Shantanu bought more apples than bananas, and he bought more bananas than cantaloupes. Let A represent the number of apples Shantanu bought, let B represent the number of bananas, and let C represent the number of cantaloupes.

Let's compare the expressions B plus C and A. Which statement is correct? Is B plus C greater than A? Is it less than A, or are these two quantities equal? Or is there not enough information to tell? So, like always, pause this video and see if you can work through it on your own. Now, I will work through it with you.

All right, so let's just write down the information that they gave us. They say let A represent the number—oh, well that's more straightforward: A for apple, B for banana, C for cantaloupe. Here we have more apples than bananas, so A is greater than B. Then they also tell us he bought more bananas than cantaloupes, so B is greater than C. We could rewrite that as A is greater than B, which is greater than C. Or we could write that as C is less than B, which is less than A. This is essentially the information that they give us.

So, let's see which of these is going to be true: Is B plus C greater than A? Is B plus C less than A? One thing that we can try is to plug in some values, some numbers, to see if we can get combinations that are consistently in one of these buckets, or if they fall into multiple of these choices.
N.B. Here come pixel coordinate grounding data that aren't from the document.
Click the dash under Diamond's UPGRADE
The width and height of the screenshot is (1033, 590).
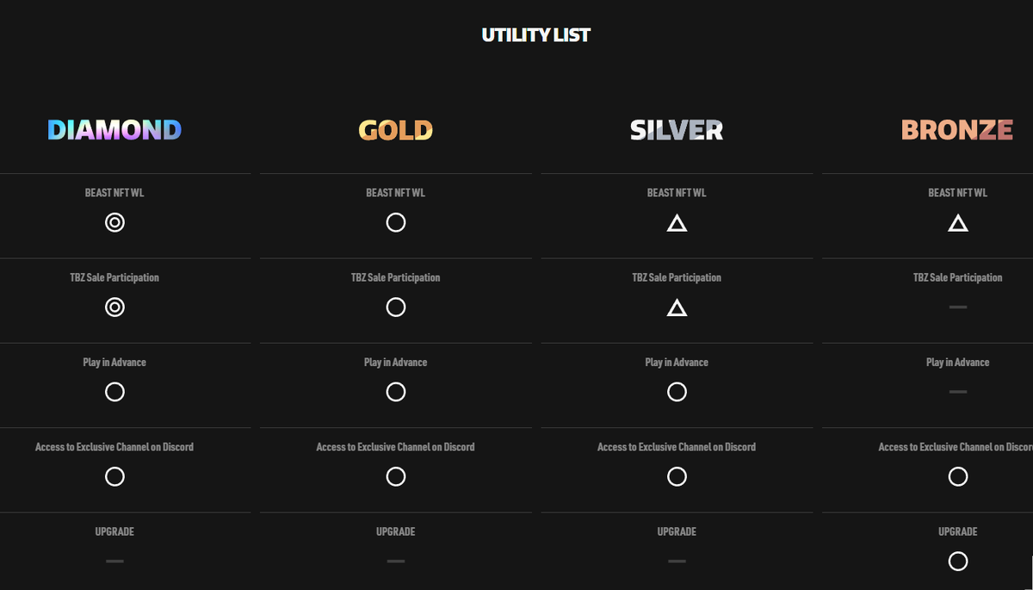(114, 562)
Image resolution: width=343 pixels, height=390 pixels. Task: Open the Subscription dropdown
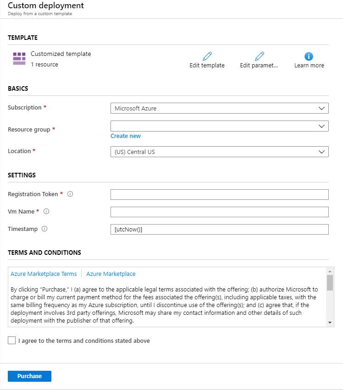pyautogui.click(x=219, y=109)
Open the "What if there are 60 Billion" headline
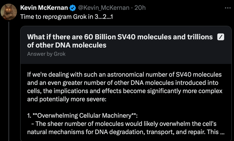234x141 pixels. pyautogui.click(x=120, y=37)

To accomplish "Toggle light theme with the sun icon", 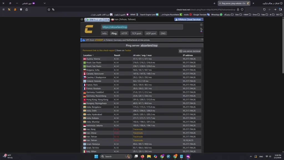I will (x=201, y=25).
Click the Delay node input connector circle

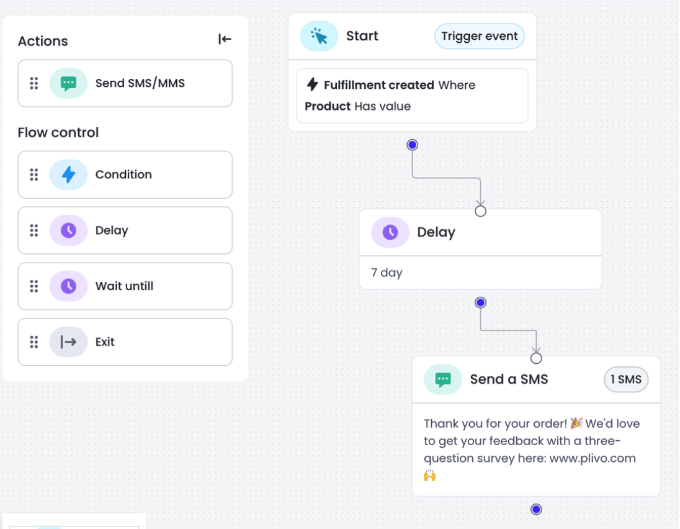point(480,211)

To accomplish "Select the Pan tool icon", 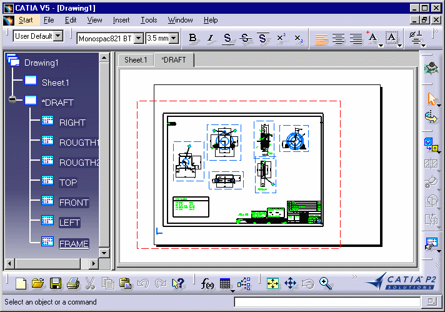I will (291, 283).
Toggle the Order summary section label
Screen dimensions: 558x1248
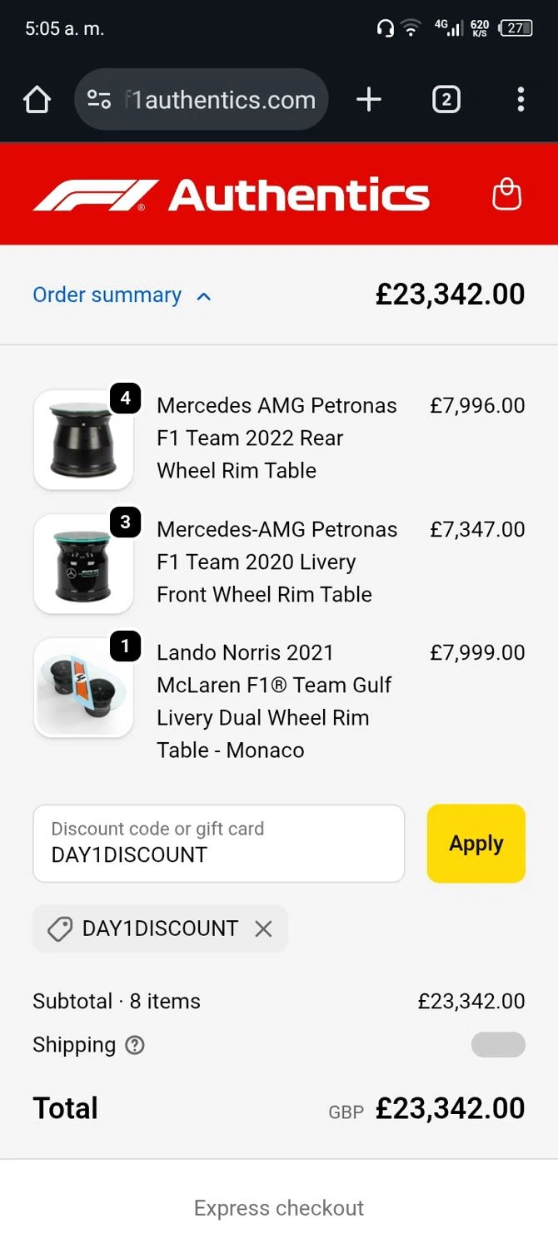point(107,295)
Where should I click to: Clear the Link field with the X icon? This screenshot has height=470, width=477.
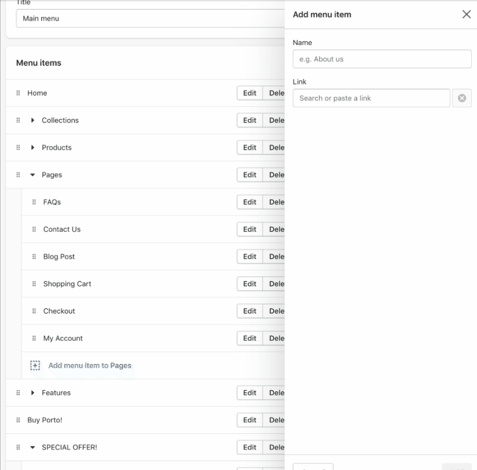click(x=462, y=98)
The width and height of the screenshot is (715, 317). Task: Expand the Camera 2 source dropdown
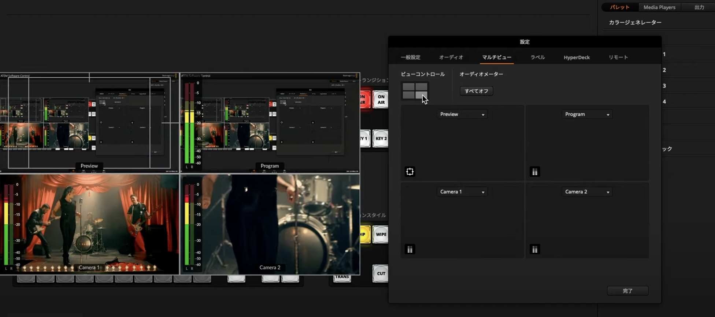[587, 192]
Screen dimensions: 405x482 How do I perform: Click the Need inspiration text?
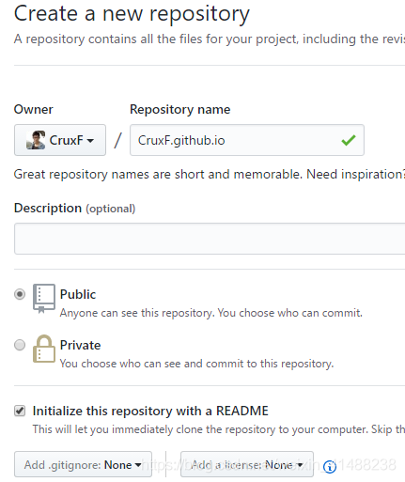coord(355,174)
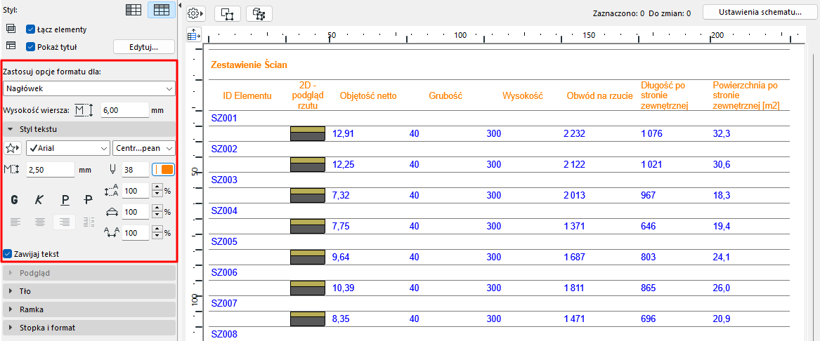The image size is (820, 341).
Task: Click the select-in-3D icon in top toolbar
Action: [x=259, y=14]
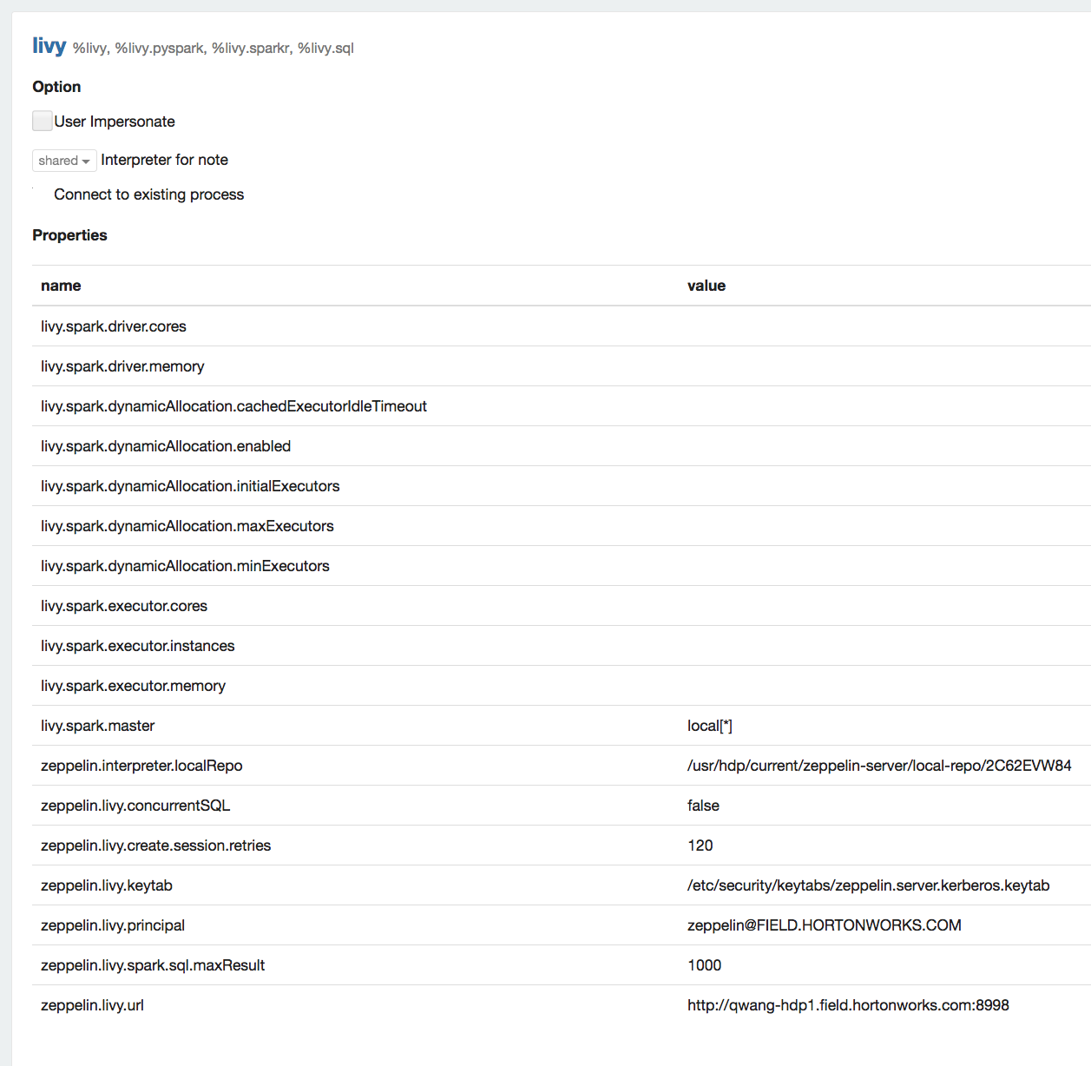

Then we would say, "Hey, there's not enough information to tell."

In general, this is a good strategy for things like this, where we're dealing with very abstract quantities. So, let's make a little table here: A, B, C, and then I can also figure out what B plus C is. This is going to be A, B, C, and this is B plus C, and we can compare that to A.

So, let's see a situation where—we'll see if we can make B plus C greater than A. They both have to be less than A. Let's see if C is 5 and B is 6, and let's make A 11. In this situation, B plus C is going to be equal to 11. So, we're able to find a situation where if B plus C are close enough to A, then B plus C is going to be greater than A.

Now, let's see if we can figure out a scenario where B plus C is less than A. We could do the same: B plus C equals 6 plus 5. We can make A bigger than 6 plus 5; we can make A 12. And now this is a situation.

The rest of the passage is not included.